● Work task
Show every line in the rows below that contains the string "panel", copied verbatim.

● Information
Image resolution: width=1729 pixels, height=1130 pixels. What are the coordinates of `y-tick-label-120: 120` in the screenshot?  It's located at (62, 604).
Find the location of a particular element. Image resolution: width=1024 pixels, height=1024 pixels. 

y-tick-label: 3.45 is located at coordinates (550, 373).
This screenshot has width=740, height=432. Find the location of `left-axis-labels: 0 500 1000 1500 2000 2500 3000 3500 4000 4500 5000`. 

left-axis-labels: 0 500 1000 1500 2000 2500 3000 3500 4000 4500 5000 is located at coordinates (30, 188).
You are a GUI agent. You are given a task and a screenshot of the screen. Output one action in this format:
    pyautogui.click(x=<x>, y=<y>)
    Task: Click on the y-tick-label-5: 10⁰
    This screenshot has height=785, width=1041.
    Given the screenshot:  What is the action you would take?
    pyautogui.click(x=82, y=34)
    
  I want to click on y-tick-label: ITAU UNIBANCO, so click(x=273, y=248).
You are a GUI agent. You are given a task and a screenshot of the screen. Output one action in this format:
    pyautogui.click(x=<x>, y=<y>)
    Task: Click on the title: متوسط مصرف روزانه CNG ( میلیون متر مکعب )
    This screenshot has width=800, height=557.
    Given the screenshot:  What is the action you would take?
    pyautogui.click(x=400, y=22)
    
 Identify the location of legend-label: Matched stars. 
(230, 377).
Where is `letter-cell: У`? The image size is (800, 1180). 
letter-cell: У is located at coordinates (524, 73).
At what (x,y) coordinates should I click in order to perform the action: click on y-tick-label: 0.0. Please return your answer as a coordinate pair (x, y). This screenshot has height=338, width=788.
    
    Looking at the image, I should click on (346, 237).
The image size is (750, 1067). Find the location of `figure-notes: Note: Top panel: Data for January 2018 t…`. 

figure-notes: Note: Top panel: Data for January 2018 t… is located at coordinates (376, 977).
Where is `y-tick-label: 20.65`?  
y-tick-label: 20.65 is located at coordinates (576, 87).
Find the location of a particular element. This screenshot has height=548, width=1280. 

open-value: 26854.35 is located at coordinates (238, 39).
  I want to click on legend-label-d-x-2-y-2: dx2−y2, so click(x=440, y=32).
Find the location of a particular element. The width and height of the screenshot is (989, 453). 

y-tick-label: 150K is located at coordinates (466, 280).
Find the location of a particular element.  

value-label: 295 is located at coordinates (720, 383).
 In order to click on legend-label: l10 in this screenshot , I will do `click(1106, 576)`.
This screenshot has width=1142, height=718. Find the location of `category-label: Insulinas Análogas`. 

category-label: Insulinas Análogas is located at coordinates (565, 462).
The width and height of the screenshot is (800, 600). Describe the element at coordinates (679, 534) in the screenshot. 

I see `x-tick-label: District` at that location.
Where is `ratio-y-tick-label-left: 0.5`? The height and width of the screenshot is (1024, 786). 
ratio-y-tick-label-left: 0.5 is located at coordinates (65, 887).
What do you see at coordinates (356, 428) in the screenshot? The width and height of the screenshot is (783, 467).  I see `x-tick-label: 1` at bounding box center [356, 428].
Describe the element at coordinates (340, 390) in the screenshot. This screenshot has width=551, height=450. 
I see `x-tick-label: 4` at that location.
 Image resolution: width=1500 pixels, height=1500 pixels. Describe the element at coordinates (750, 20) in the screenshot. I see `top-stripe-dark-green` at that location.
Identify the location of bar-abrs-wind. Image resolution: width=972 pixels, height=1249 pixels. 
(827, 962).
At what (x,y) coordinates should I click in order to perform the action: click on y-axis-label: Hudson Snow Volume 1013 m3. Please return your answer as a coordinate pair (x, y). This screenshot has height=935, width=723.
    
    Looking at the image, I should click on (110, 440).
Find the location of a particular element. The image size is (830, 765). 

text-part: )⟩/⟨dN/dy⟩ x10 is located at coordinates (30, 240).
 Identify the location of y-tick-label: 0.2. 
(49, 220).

● Response to the task
The image size is (750, 1067). Find the location of `figure-notes: Note: Top panel: Data for January 2018 t…`. 
figure-notes: Note: Top panel: Data for January 2018 t… is located at coordinates (376, 977).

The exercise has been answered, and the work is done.